Whether in the form of Big Biotech putting profit ahead of principle, or simply in placing too much faith in science and technology, one can easily get carried away with the adrenalin rush of discovery and progress, while failing to see the ethical and social implications.

A second way of sizing up this book and the author's perspective is also quite important. Many of the new technologies directly impinge upon questions of life, death and personhood.

In the issue of embryonic stem-cell research, for example, stem cells can only be extracted from a week-old embryo, something many - including this reviewer - consider to be the very early stages of human life, and therefore should not be sacrificed for the possible good of others.

In this debate, Fumento is not necessarily in the pro-life camp, but neither is he unaware of the concerns. Indeed, he regards abortion as a "moral dilemma that swamps any ethical problem I can even conceive of regarding biotech."

This, his only direct mention of abortion, is in fact one of the few times in the book that he does wade into ethical considerations.

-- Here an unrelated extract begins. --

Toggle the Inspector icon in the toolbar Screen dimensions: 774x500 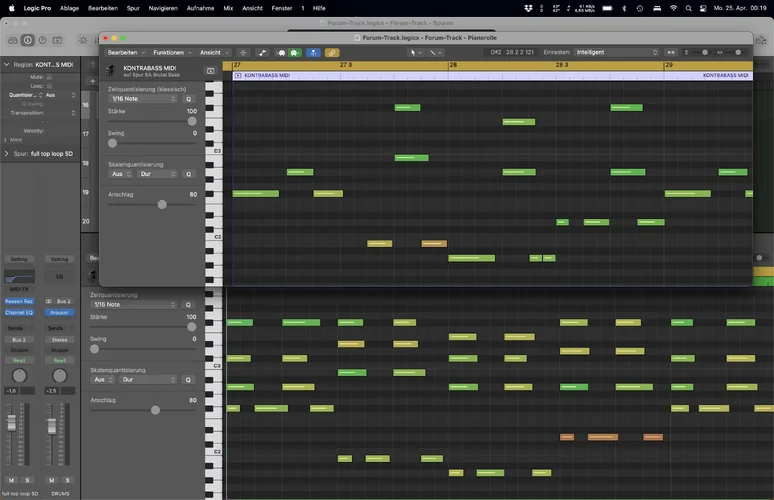[x=28, y=41]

Having said that, perhaps one of the strongest chapters in the book is the one on stem cells. Here his investigative journalism skills and his unwillingness to be bluffed by a biased media shine through.

He rightly points out that the general public is often unaware that there are in fact two sources of stem cells: one's own body, and new embryos. He illustrates how some in the biotech world, along with a sympathetic media, are largely responsible for this public confusion.

The truth is we have no success with embryonic stem-cells to date, while many hundreds of human cures have been obtained from adult stem-cells. And the latter do not involve any ethical dilemmas, as the former do.

Fumento does a good job of looking at the politics behind this debate, and how the issue is so easily distorted and misreported.

Fumento ends his book by declaring that the future of biotechnology is "bright indeed". It may be. But it is also possible that the warnings of Brave New World or 1984 may still be the more accurate way in which history plays itself out in the years ahead.

If even half of the somewhat rosy scenarios painted in this volume do eventuate, then there may be some real hope indeed. But if Fumento has erred on the side of being overly optimistic, then troubled days may lie ahead. But wherever the new biotechnologies lead us, this volume does a very good job of unpacking the science, the promise, and the possibilities of the way ahead.